Yesterday morning, as I sat typing away on my Mac in The Sentinel office, a bewildering expression transcended our news editor’s face; a look that immediately led me to believe something unpleasant was quickly approaching.

But first, let’s preface this story with that of where the entire scenario begins:

It was brought to my attention that a female, 19-year-old student was caught in a Sandpoint bar by police. Rather than face the music and accept her doom (I can’t imagine the fine that would be levied against her, much less the bar), she darted out the back door – much like I would have done at that age - and attempted to elude the cops. I say “attempted” because she was, in fact, quite unsuccessful. For, although she denies the cops yelled, “Stop!” she succumbed to their enforcing ways as the target to their taser. Now, she believes she will successfully sue the department for excessive force.

Excessive force? Are you kidding me? While she drunkenly denies that the cops asked her to stop, she still ran from the cops! How is detaining her by any means necessary “excessive force?” I hope she loses, and gets a HUGE fine.

This was all presented to myself and Scott (News Editor) as a potential story for The Sentinel. While I obviously disagree with the woman, we decided some sort of story should be written. But then Scott and I disagreed further: I think the 19-year-old woman is a friggin’ retard, and deserves every penalty levied against her, but Scott and our A/E Editor believe the cops are at fault.

And that’s when I noticed that grimace across Scott’s face.

“Excessive force?” he bellowed. “I’ll show you excessive force!”

He lunged toward me from across the room, arms wide as he bear-hugged me in my chair.

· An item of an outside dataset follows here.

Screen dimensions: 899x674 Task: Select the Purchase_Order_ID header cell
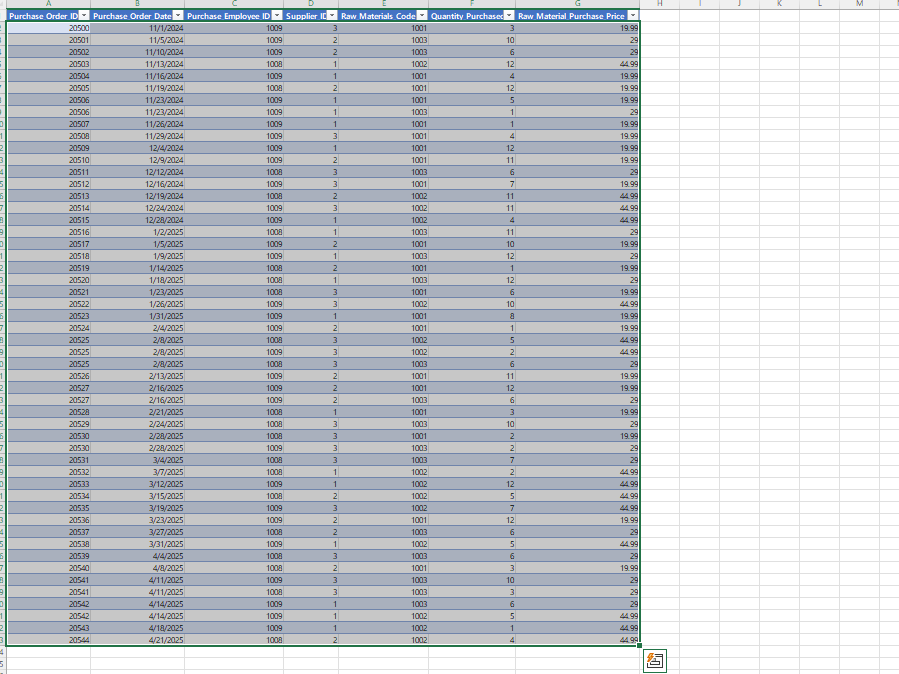point(40,16)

I, tired from a long night of boozing the night before, unknowingly expected a full tackle from him (he’s been known to take me down before), and thus responded immediately in my irritated, hungover mentality: I blindly wrapped my armd9-6_LG around his head in a make-shift headlock and threw all my weight toward the opposite direction of his lean.

Bad mistake.

We half-circled out of my chair and toward another desk. I knew all 440 pounds of our combined mass was sure to pound the back of my head against that desk, yet as I missed it by mere inches, threw my knee into his gut before hitting the floor. Given his large mass (roughly the same as my own) and our momentum toward the floor, it makes sense that his body tweaked my knee so bad I erupted into a series of screaming yelps.

At first, I though my knee was completely broken. I writhed in pain on the floor, clutching my knee as I tried to recollect what just transpired. Immediately, I knew that his full weight had pushed my knee in a sideways hyperextension. How bad? I prayed for the best yet prepared for the worst.

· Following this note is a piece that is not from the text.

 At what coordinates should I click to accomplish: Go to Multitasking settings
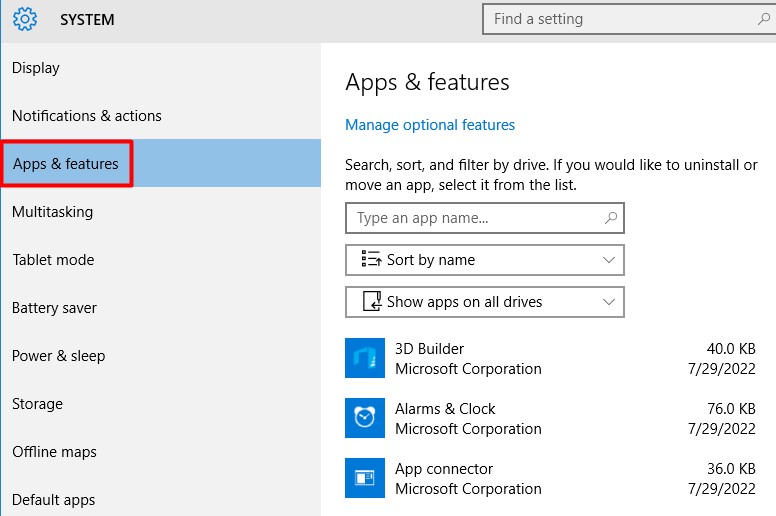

It turned out I could still stand on it – barely – and could hobble around the room in pain. My knees are bad to begin with, yet this was the most pain I had experienced yet. Of course, I was instantly called a pussy for whining, and so I ignored the injury for the time being.

Last night, however, it progressively got worse. What started as a raging pain behind my knee, spread down to the top of my calf and circled around the side of my knee. I researched the symptoms on WebMD and was given the worst diagnosis I could hope for: A torn ACL.

Well, let’s just hope that I’m overhyping the extent of this injury, and perhaps it’s just a sprain or strain. Needless to say, I’m still in an immense amount of pain, and using crutches today only helps. But when I go to Oregon next week, I’ll definitely be seeing the family doctor.

Who else but me gets a common athletic disaster of an injury in the most unathletic of places – a college newsroom? I always knew The Sentinel would lead to my demise.